November 27, 2024

Restaurant Closings Inflict Collateral Damage on Other Businesses

Orwashers Bakery, one of the handful of independently owned bakeries in New York City that sells fresh bread to restaurants, has already laid off 20 of its 110 employees. Wholesale revenue, most of it from restaurants and the distributors that supply them, “was the economic engine of the whole company,” Keith Cohen, the owner, said. Since early March, he said, “it has been in a progressive downward spiral.”

In any other week, Orwashers would have been making daily deliveries of its tender but sturdy hamburger buns to restaurants like Upland, Superiority Burger and the Dutch. Its Rustica and Campagna loaves, familiar by sight if not by name to many New Yorkers, would have been waiting at restaurant doors in the morning.
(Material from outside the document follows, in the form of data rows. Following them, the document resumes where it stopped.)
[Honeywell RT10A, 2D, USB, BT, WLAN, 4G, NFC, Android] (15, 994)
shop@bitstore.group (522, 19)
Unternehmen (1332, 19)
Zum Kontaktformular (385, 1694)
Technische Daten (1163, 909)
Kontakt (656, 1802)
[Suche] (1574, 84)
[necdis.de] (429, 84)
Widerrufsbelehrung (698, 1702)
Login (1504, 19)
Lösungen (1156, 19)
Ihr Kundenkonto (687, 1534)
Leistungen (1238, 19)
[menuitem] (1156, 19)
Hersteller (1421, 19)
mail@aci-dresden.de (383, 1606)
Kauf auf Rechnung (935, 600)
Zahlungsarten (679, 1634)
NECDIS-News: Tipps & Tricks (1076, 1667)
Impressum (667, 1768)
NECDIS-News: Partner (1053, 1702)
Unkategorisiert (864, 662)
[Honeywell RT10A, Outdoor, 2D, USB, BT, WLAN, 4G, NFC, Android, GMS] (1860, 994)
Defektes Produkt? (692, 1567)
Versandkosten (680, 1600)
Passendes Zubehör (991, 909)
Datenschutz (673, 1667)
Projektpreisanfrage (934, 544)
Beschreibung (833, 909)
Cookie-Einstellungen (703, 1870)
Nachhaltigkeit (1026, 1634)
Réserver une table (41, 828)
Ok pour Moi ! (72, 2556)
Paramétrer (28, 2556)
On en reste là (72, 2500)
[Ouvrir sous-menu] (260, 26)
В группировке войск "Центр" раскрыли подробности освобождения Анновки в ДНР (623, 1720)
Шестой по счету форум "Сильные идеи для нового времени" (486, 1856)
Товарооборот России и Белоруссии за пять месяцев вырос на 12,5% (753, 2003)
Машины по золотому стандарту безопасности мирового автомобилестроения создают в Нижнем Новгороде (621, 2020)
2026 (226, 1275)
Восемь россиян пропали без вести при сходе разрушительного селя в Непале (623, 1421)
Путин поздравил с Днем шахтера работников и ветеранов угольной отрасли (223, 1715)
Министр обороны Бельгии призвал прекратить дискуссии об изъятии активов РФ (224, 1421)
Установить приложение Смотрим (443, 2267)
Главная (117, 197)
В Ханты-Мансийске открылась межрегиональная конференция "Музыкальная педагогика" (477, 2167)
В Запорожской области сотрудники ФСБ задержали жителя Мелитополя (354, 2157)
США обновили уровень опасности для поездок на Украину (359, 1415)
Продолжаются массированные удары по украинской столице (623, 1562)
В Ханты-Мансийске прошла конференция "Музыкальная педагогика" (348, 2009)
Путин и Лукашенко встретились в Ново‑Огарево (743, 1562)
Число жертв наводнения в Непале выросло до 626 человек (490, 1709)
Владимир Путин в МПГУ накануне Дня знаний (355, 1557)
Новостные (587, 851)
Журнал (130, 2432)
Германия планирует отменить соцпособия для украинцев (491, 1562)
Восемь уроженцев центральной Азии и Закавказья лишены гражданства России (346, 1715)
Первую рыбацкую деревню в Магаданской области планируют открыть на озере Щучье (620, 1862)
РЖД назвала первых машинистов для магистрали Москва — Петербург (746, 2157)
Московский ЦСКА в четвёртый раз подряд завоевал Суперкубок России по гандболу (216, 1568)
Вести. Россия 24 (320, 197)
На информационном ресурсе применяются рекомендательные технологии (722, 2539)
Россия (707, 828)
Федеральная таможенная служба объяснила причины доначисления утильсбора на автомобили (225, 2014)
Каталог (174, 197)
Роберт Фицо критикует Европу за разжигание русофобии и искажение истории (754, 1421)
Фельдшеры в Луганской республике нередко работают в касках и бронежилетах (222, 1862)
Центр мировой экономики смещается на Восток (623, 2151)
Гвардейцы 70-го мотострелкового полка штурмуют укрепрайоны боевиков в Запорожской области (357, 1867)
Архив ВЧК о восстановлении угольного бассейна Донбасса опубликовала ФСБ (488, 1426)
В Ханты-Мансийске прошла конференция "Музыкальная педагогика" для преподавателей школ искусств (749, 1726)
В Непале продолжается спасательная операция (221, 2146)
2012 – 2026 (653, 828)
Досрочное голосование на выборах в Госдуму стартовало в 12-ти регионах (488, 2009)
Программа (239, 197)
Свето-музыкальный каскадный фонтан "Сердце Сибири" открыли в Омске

A few fast-casual lunch spots, including By Chloe, Chopt and Freshco, are still serving some Orwashers bread to their pickup and delivery customers. Many of their locations, though, cater heavily to office workers who have now been ordered to stay at home.

For many vendors, the closings could not have come at a worse time of year. January and February are two of the slowest months for eating out. New spending lags, and old invoices aren’t paid even at the end of the 30-day terms that most restaurants demand.

It’s the nature of the beast,” Mr. Cohen said. “So as a small wholesaler, you get killed.”

Outside the wholesale business, Orwashers sells bread at local farmers’ markets and in stores, including two of its own. Mr. Cohen is throwing all his energy into retail now, like many others who deal in edible products.